- [WORK REQUIRED]
The reply must contain exactly the lines below from the one with "This screenshot has width=496, height=229." down to the one with "The height and width of the screenshot is (368, 511).", both included, and nothing more; please omit the pictures.

- [DATA]
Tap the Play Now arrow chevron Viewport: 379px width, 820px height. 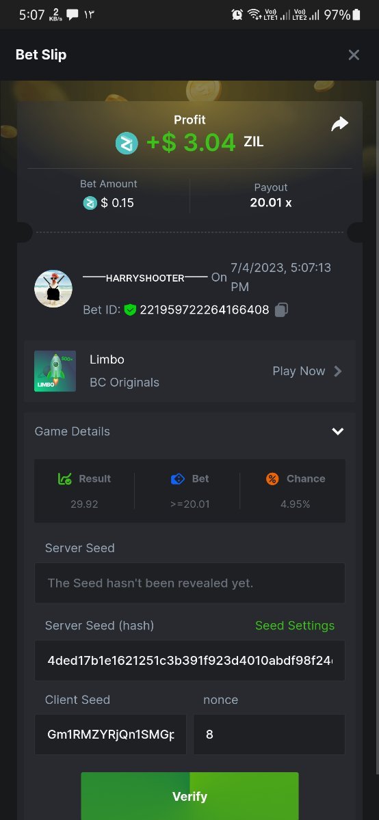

==

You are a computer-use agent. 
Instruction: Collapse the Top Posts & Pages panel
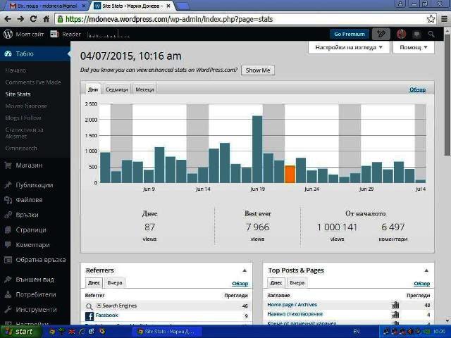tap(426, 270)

---

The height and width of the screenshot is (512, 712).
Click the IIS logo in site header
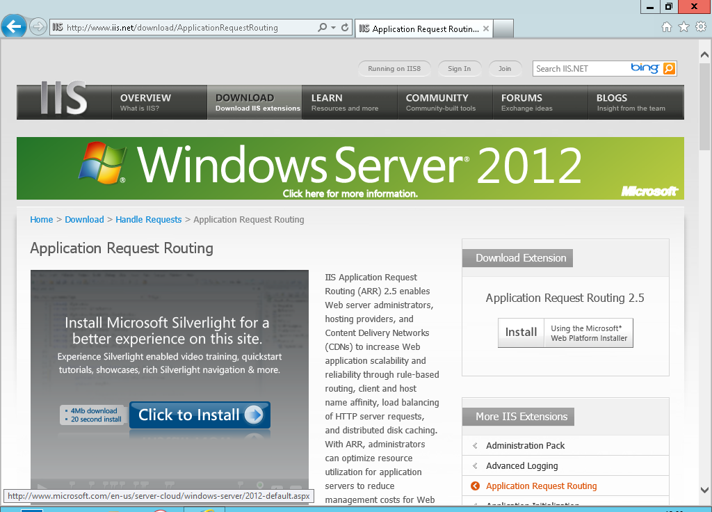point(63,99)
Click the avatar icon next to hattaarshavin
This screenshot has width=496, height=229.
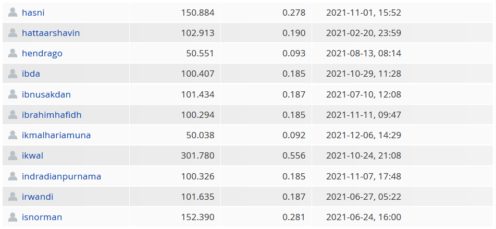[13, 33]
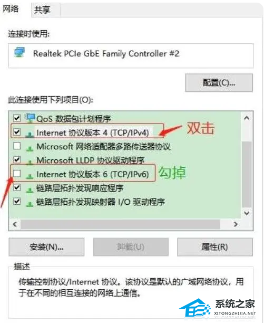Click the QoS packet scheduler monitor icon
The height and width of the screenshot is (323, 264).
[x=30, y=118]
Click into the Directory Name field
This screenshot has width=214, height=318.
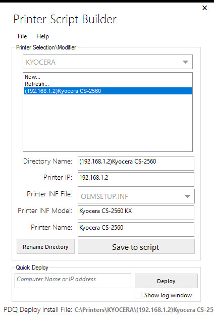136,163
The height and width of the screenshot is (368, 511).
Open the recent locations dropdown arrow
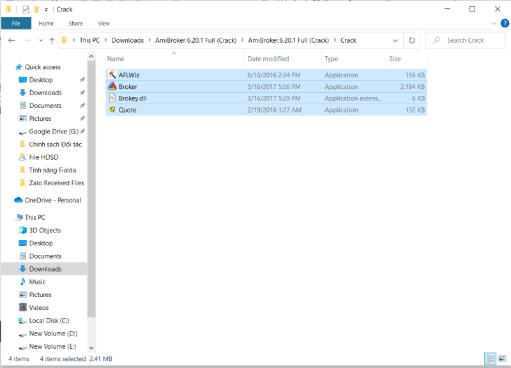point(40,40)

- [ANSWER BELOW]
This screenshot has width=496, height=229.
[13, 33]
Click the QoS packet scheduler monitor icon
The height and width of the screenshot is (323, 264).
[x=30, y=118]
Click into the Directory Name field
This screenshot has width=214, height=318.
136,163
The height and width of the screenshot is (368, 511).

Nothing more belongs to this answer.